環境問題と資源回収事業

 資源循環型で環境に負荷の少ない経済システムの構築を目指し、 グリーンGDP、 環境アセスメントへの取り組み等、 環境政策は激しく展開されている。 また、 グリーン調達、 環境会計、 環境報告書・広告等、 企業の環境への積極的な対応も最近目立つ。 更に、 リサイクルシステム導入のキーとなる環境に理解のある消費者=グリーンコンシューマー育成のための啓蒙活動も各地、 機関で行われている。

 長年リサイクルに携わってきた資源回収業者にとって、 このような環境保全への意識の高まりはもちろん大歓迎だ。
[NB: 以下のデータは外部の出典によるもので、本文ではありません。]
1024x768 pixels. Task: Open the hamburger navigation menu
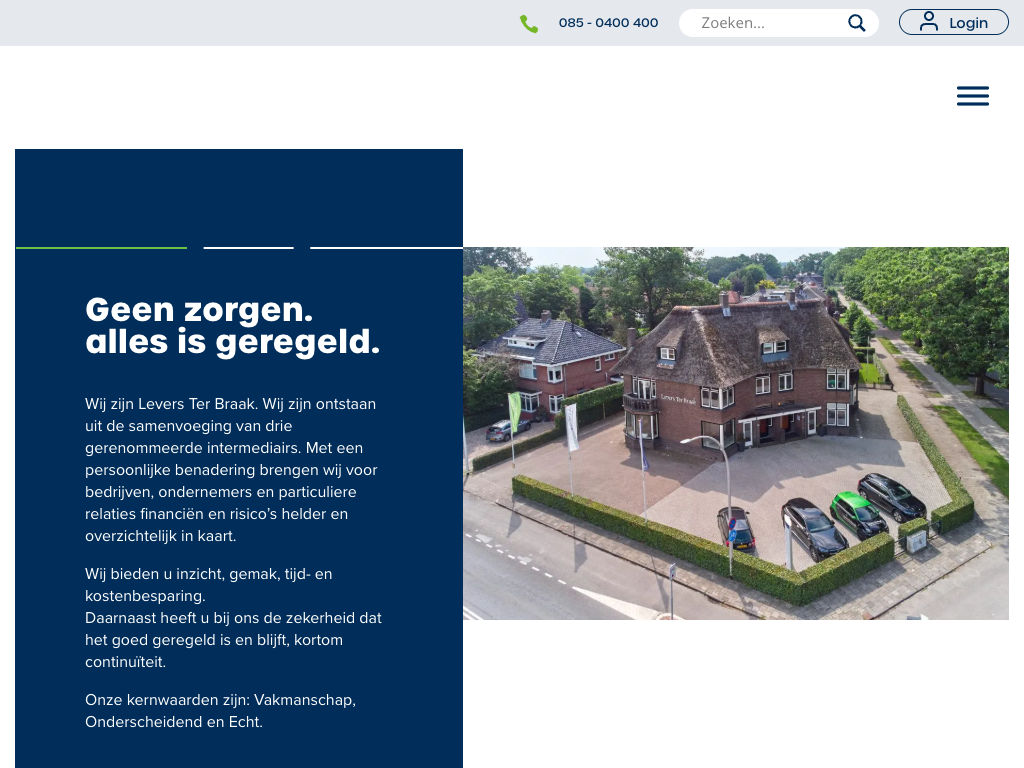(972, 96)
 しかし、 資源物市況の悪化による利益率の低下、 更には運送業者の資源回収業への参入による競争の激化等、 業者を取り巻く経営状況は厳しさを増し、 また、 既存の回収システムに根本的な見直しを迫っている。


ビジネスとしてのリサイクル問題

 各資源回収組合の主な事業は、 行政からの委託等による資源物 (紙類、 缶・金属類、 ビン類、 衣類、 ペットボトル等) の回収、 選別である。 その他、 環境をテーマとしたイベントや自治会に対する講習会の開催、 広報誌の発行、 ホームページの開設、 リサイクル製品 (トイレット・ティッシュペーパー、 コピー用紙、 ウェア) の販売・紹介といった事業も活発に行われている。
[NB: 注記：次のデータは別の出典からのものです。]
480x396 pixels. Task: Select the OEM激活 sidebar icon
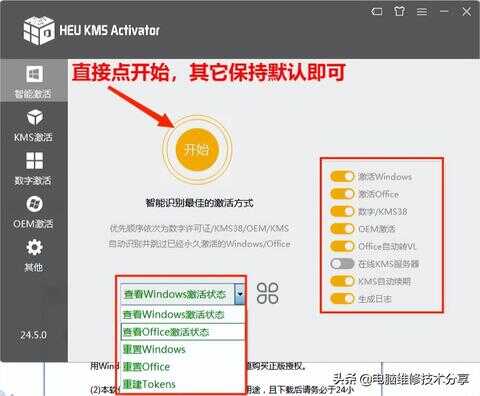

 この資源組合のうち、 県央・湘南地域で活動している6組合が会を結成、 環境・リサイクル問題に関し自主的な研究を続けている。



組織運営の基本はフリー

 研究会のメンバーは現在6組合であるが、 参加は原則自由。 会は年に4、 5回、 各組合の持ち回りで開催される。 会長や役員は特に置かず、 会則等による拘束を避けた、 自由で緩やかな運営となっている。
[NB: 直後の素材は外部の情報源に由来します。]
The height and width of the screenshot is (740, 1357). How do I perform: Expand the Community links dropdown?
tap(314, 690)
 活動内容は、 講師を招いての専門テーマの研究もあるが、 懇親・人事交流、 情報交換が中心である。

ビジネスチャンスを掴まえろ

 情報・通信、 医療・福祉に並ぶ三大マーケットのひとつで、 2000年には約23兆円 (通産省予測) といわれる 「エコビジネス」。

 資源物の広域処理、 リサイクルショップの運営、 新製品・新サービスの開発といった事業拡充の可能性を探る、 そのようなベンチャー精神溢れる取り組みが業界の課題となっている。

 リサイクルに携わる経営者が自主的に集まった当研究会。

 21世紀の成長産業であるエコビジネスの分野で、 その恵まれたポジションと行政との繋がりという財産を活かし、 新たな分野を切り開くキッカケ造りの場となることを熱望する。